# Cuff Attachment revisited.



## KX4SAM (Oct 8, 2020)

This time I used my cooking blog to document the method.. again, site is secure and no sales just information. 

Cuff Attachments

Infor on jig?
Cuff Attachment Jig


----------



## Dee Based (Nov 9, 2021)

KX4SAM - thank you for the informative guide! I'm just starting to get interested in making my own band sets and this is super helpful.


----------



## raventree78 (Apr 20, 2016)

KX4SAM said:


> This time I used my cooking blog to document the method.. again, site is secure and no sales just information.
> 
> Cuff Attachments



Nice looking rig you have there, could you post a couple pics about how you zip tied it all together? I think I have everything I need just doesn't seem to be jelling together for me, thanks


----------



## raventree78 (Apr 20, 2016)

Actually I looked up your old posts and see that you have very clearly shown your set up, sorry I was lazy but I really think a rig like yours would be the bees knees


----------



## digi (Mar 13, 2016)

im going to give cuffs another try but this time im going to use hellerman pliers to fit the cuffs , they are a 3 jawed set of pliers designed for fitting rubber tubing over the ends of electrical connections


----------



## olenickdesigns (Oct 2, 2021)

i wish i shot more than .177 and .25 because of the smaller ammo i use smaller bands and the cuff method has worked for me every once and awhile but ive had it slip since even the 1740 wont hold everytime for me. ill tell ya theres no cleaner looking finish method than cuffs though imo.


----------



## ukj (Jan 10, 2021)

olenickdesigns said:


> i wish i shot more than .177 and .25 because of the smaller ammo i use smaller bands and the cuff method has worked for me every once and awhile but ive had it slip since even the 1740 wont hold everytime for me. ill tell ya theres no cleaner looking finish method than cuffs though imo.

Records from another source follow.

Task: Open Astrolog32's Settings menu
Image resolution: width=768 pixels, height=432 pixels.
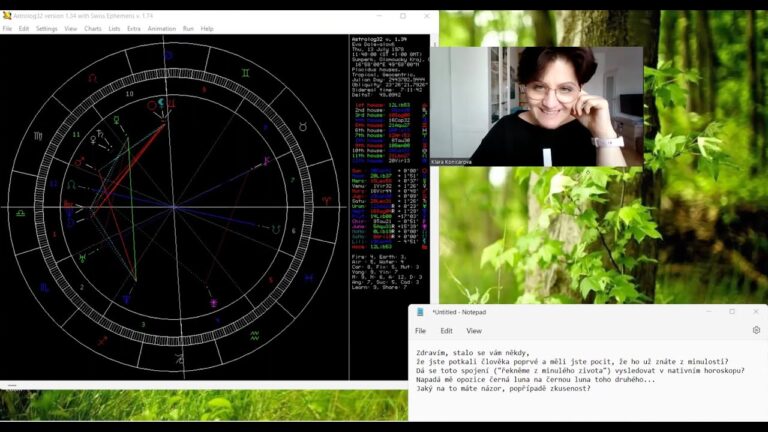Action: coord(47,29)
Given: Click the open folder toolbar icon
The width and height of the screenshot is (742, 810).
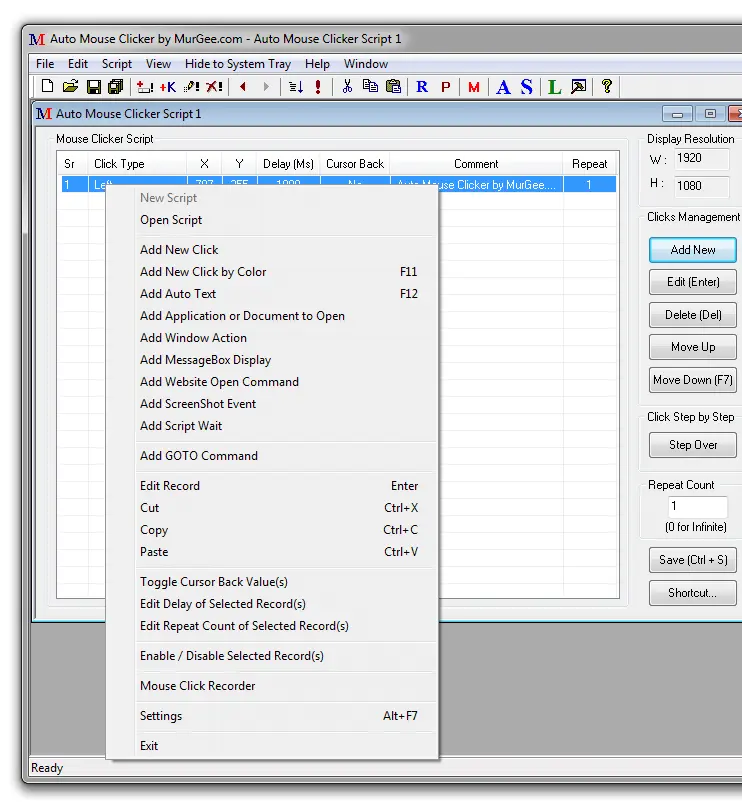Looking at the screenshot, I should [70, 87].
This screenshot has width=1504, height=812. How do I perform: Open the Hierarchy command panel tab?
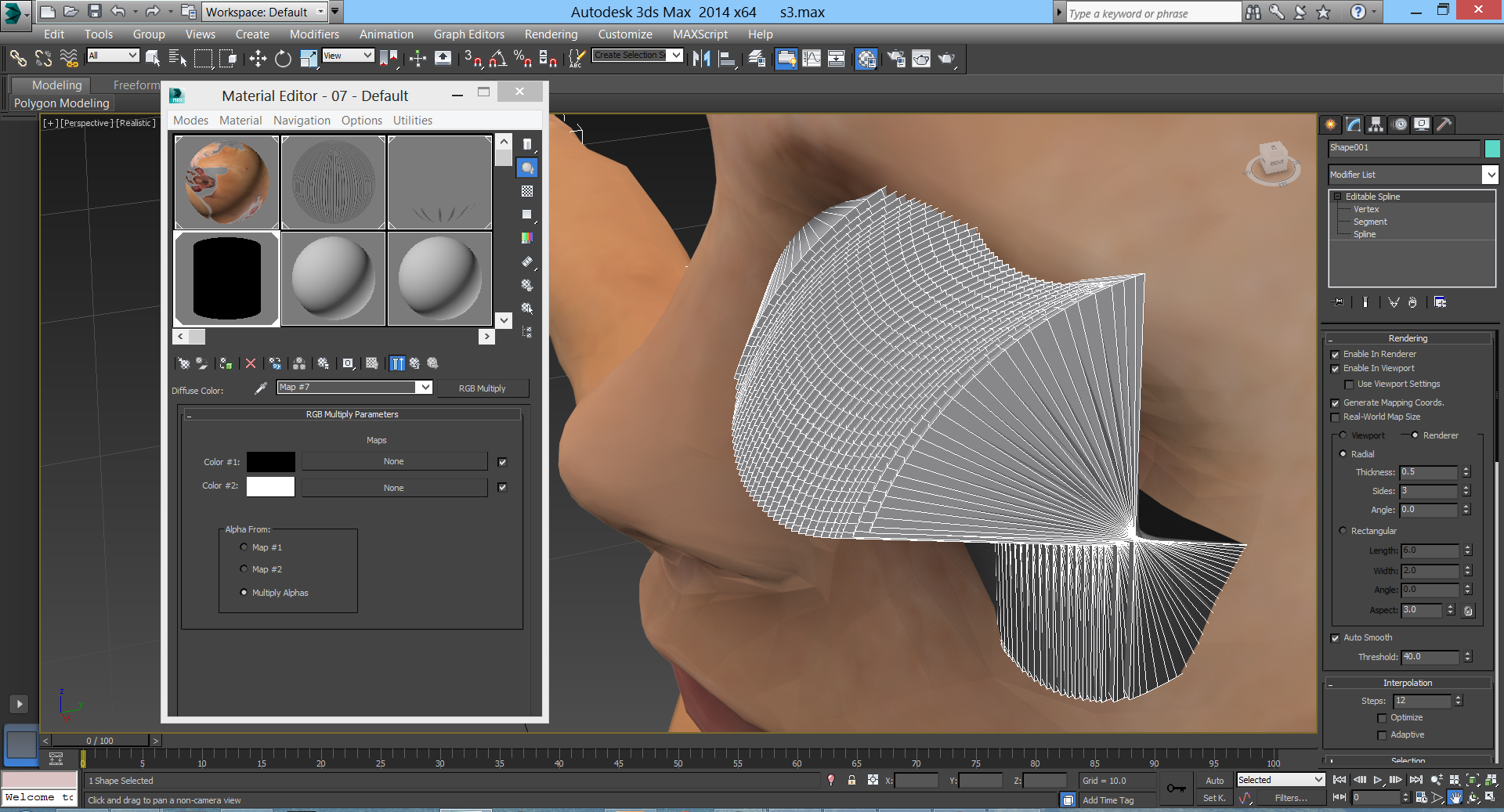click(x=1376, y=125)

Try cutting the cuff a little longer.
Clean cuff id with alcohol pure dental between teeth brush and bands at pouch, let dry well.
I have never had a cuff slip, cant say it wont happen but for now still enjoying
cuff connection band life.
ukj


----------



## olenickdesigns (Oct 2, 2021)

ukj said:


> Try cutting the cuff a little longer.
> Clean cuff id with alcohol pure dental between teeth brush and bands at pouch, let dry well.
> I have never had a cuff slip, cant say it wont happen but for now still enjoying
> cuff connection band life.
> ukj


do you think it should be more than lets say 5-6mm cuff length? ive tried cutting them longer but not more than 6mm give or take. ive tried isopropyl to clean them and of course the bands with bigger tapers seemed to help but ive been cutting bands about 3-4mm wide at the pouch on 1mm thick ssb material. once 3mm stretches it gets really thin and doesnt exactly hug the rubber as well for me inside of the cuff. if i could find some tigher cuffs id be set


----------



## ukj (Jan 10, 2021)

olenickdesigns said:


> do you think it should be more than lets say 5-6mm cuff length? ive tried cutting them longer but not more than 6mm give or take. ive tried isopropyl to clean them and of course the bands with bigger tapers seemed to help but ive been cutting bands about 3-4mm wide at the pouch on 1mm thick ssb material. once 3mm stretches it gets really thin and doesnt exactly hug the rubber as well for me inside of the cuff. if i could find some tigher cuffs id be set


Must say have never cuffed such a thin band end,
That said thinner the width smaller
the tube cuff id to not slip one
would think?
ukj


----------